Angela has proven to be inspirational to many peer athletes, and younger people entering ‘athletics’ but naturally focused on the strange environment of HILL RUNNING…!!! In what other sport can there be such complexity of variation?
Angela too has given back in huge effort ‘a balance of what she has gained and taken for hill running’ by dedication to the furtherance of the sport and always active in its development and promotion (it is no wonder that Angela and our sport’s dear departed maestro Martin Hyman got on so well, as athlete benefiting from coach and mentoring, the athlete to develop into a ‘mentor and coach’ herself).
Compiling a Profile of such a Talent is a big job! The athletic career spanning so many years; some years of prolific racing in all manner of events….races, various Championship races, Trials/ selection races, Internationals, Grand-Prix series, etc.

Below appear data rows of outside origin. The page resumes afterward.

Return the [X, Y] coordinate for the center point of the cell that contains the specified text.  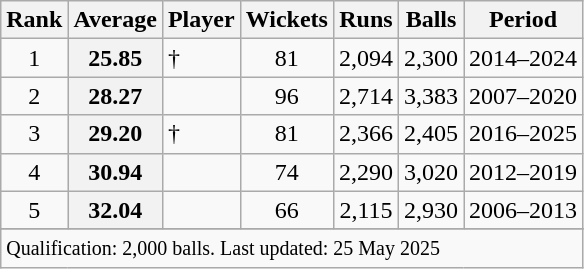
Player [201, 20]
2,405 [430, 134]
29.20 [116, 134]
2,714 [366, 96]
2007–2020 [524, 96]
Average [116, 20]
2,115 [366, 210]
2,930 [430, 210]
3,020 [430, 172]
25.85 [116, 58]
2014–2024 [524, 58]
2,366 [366, 134]
2012–2019 [524, 172]
96 [286, 96]
32.04 [116, 210]
3 [34, 134]
Period [524, 20]
2,094 [366, 58]
1 [34, 58]
2 [34, 96]
Rank [34, 20]
2006–2013 [524, 210]
28.27 [116, 96]
4 [34, 172]
2,290 [366, 172]
Qualification: 2,000 balls. Last updated: 25 May 2025 [292, 248]
30.94 [116, 172]
5 [34, 210]
2,300 [430, 58]
66 [286, 210]
2016–2025 [524, 134]
74 [286, 172]
Balls [430, 20]
3,383 [430, 96]
Wickets [286, 20]
Runs [366, 20]
Determine the (X, Y) coordinate at the center of the cell enclosing the given text.  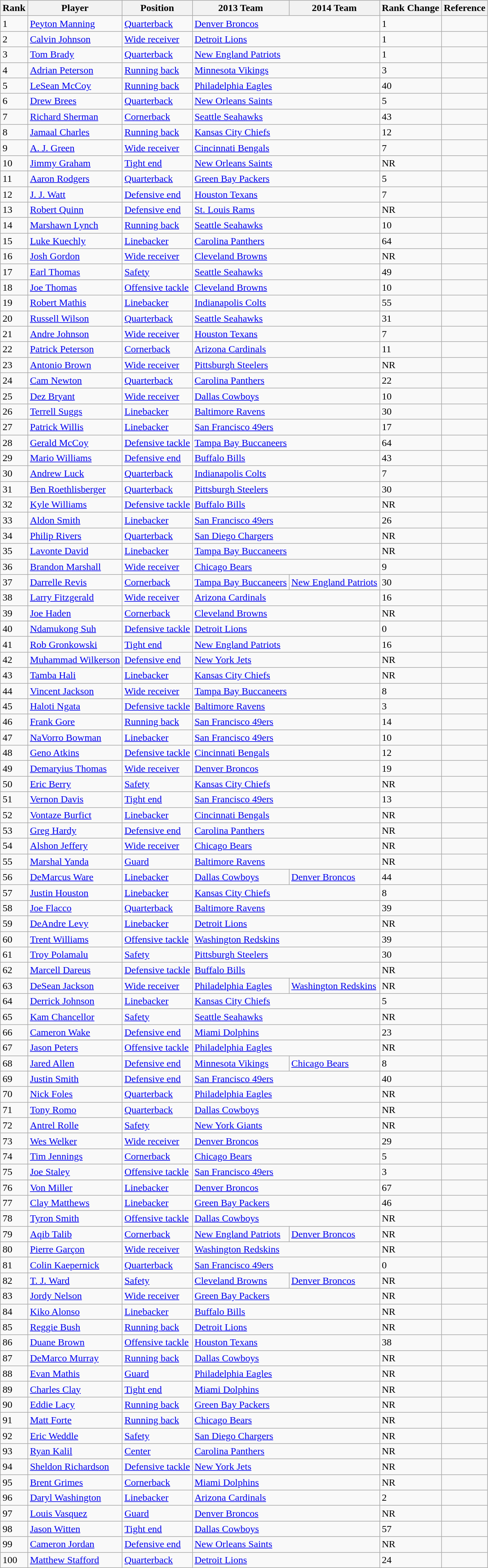
79 (14, 1235)
66 (14, 1033)
Charles Clay (75, 1390)
95 (14, 1484)
Daryl Washington (75, 1499)
Earl Thomas (75, 272)
Jason Peters (75, 1049)
DeAndre Levy (75, 924)
25 (14, 396)
Peyton Manning (75, 24)
Marshal Yanda (75, 862)
60 (14, 940)
Reference (464, 8)
Kyle Williams (75, 505)
Andrew Luck (75, 474)
Russell Wilson (75, 319)
DeMarcus Ware (75, 878)
Jamaal Charles (75, 132)
Patrick Peterson (75, 350)
74 (14, 1157)
DeMarco Murray (75, 1359)
Darrelle Revis (75, 583)
Matthew Stafford (75, 1561)
Terrell Suggs (75, 412)
Derrick Johnson (75, 1002)
St. Louis Rams (286, 210)
85 (14, 1328)
Ryan Kalil (75, 1453)
Calvin Johnson (75, 39)
Duane Brown (75, 1344)
80 (14, 1251)
47 (14, 738)
Center (157, 1453)
33 (14, 521)
Louis Vasquez (75, 1515)
82 (14, 1282)
Muhammad Wilkerson (75, 660)
Tyron Smith (75, 1220)
Joe Staley (75, 1173)
Cam Newton (75, 381)
Cameron Jordan (75, 1546)
Player (75, 8)
18 (14, 288)
Vincent Jackson (75, 692)
Sheldon Richardson (75, 1468)
93 (14, 1453)
Ndamukong Suh (75, 629)
Demaryius Thomas (75, 769)
62 (14, 971)
90 (14, 1406)
Tim Jennings (75, 1157)
41 (14, 645)
Dez Bryant (75, 396)
Drew Brees (75, 101)
88 (14, 1375)
Gerald McCoy (75, 443)
J. J. Watt (75, 195)
Evan Mathis (75, 1375)
73 (14, 1142)
T. J. Ward (75, 1282)
Luke Kuechly (75, 241)
86 (14, 1344)
Philip Rivers (75, 536)
100 (14, 1561)
Haloti Ngata (75, 707)
32 (14, 505)
35 (14, 552)
6 (14, 101)
36 (14, 567)
27 (14, 427)
65 (14, 1018)
4 (14, 70)
89 (14, 1390)
54 (14, 847)
15 (14, 241)
New York Giants (286, 1126)
63 (14, 987)
50 (14, 785)
Kiko Alonso (75, 1313)
48 (14, 754)
Aldon Smith (75, 521)
87 (14, 1359)
Lavonte David (75, 552)
Marshawn Lynch (75, 226)
83 (14, 1297)
84 (14, 1313)
56 (14, 878)
Joe Thomas (75, 288)
Cameron Wake (75, 1033)
Robert Quinn (75, 210)
34 (14, 536)
Rank (14, 8)
A. J. Green (75, 148)
78 (14, 1220)
Aaron Rodgers (75, 179)
Matt Forte (75, 1421)
Troy Polamalu (75, 956)
Mario Williams (75, 459)
DeSean Jackson (75, 987)
Patrick Willis (75, 427)
68 (14, 1064)
Josh Gordon (75, 257)
Ben Roethlisberger (75, 490)
LeSean McCoy (75, 86)
Joe Flacco (75, 909)
Brent Grimes (75, 1484)
Nick Foles (75, 1095)
20 (14, 319)
Eric Weddle (75, 1437)
58 (14, 909)
Geno Atkins (75, 754)
Joe Haden (75, 614)
94 (14, 1468)
Tamba Hali (75, 676)
Brandon Marshall (75, 567)
Frank Gore (75, 723)
Vontaze Burfict (75, 816)
Tony Romo (75, 1111)
Alshon Jeffery (75, 847)
Justin Houston (75, 893)
Jared Allen (75, 1064)
42 (14, 660)
77 (14, 1204)
91 (14, 1421)
Vernon Davis (75, 800)
Greg Hardy (75, 831)
96 (14, 1499)
Richard Sherman (75, 117)
37 (14, 583)
Adrian Peterson (75, 70)
70 (14, 1095)
Eric Berry (75, 785)
2014 Team (334, 8)
Antonio Brown (75, 365)
51 (14, 800)
Jason Witten (75, 1530)
Larry Fitzgerald (75, 598)
Tom Brady (75, 55)
76 (14, 1189)
81 (14, 1266)
Jimmy Graham (75, 163)
53 (14, 831)
Jordy Nelson (75, 1297)
69 (14, 1080)
59 (14, 924)
Aqib Talib (75, 1235)
28 (14, 443)
Pierre Garçon (75, 1251)
Position (157, 8)
61 (14, 956)
98 (14, 1530)
71 (14, 1111)
Trent Williams (75, 940)
Andre Johnson (75, 334)
Antrel Rolle (75, 1126)
2013 Team (241, 8)
45 (14, 707)
Rob Gronkowski (75, 645)
Marcell Dareus (75, 971)
Clay Matthews (75, 1204)
Rank Change (410, 8)
52 (14, 816)
99 (14, 1546)
72 (14, 1126)
NaVorro Bowman (75, 738)
Kam Chancellor (75, 1018)
Colin Kaepernick (75, 1266)
92 (14, 1437)
97 (14, 1515)
Justin Smith (75, 1080)
Von Miller (75, 1189)
Reggie Bush (75, 1328)
Eddie Lacy (75, 1406)
21 (14, 334)
75 (14, 1173)
Robert Mathis (75, 303)
Wes Welker (75, 1142)
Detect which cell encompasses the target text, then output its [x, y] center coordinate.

Trying to understand ‘the person’ the background, the introductions, the development, the range of performances (look at ‘overall placings [o/a] in races’, which some peers will understand included positions high up in amongst top-class male athletes!), the motivation when things go badly wrong, the recovery and courage to go again, the humility in both winning and being defeated, the drive, and the passion, the utmost LOVE of the HILLS (Angela is a die-hard woman of Scotland!)/ MOUNTAINS (or elsewhere in the World!) and WILD PLACES …Angela Mudge …a complex, hugely successful Woman who is a super-star by any account.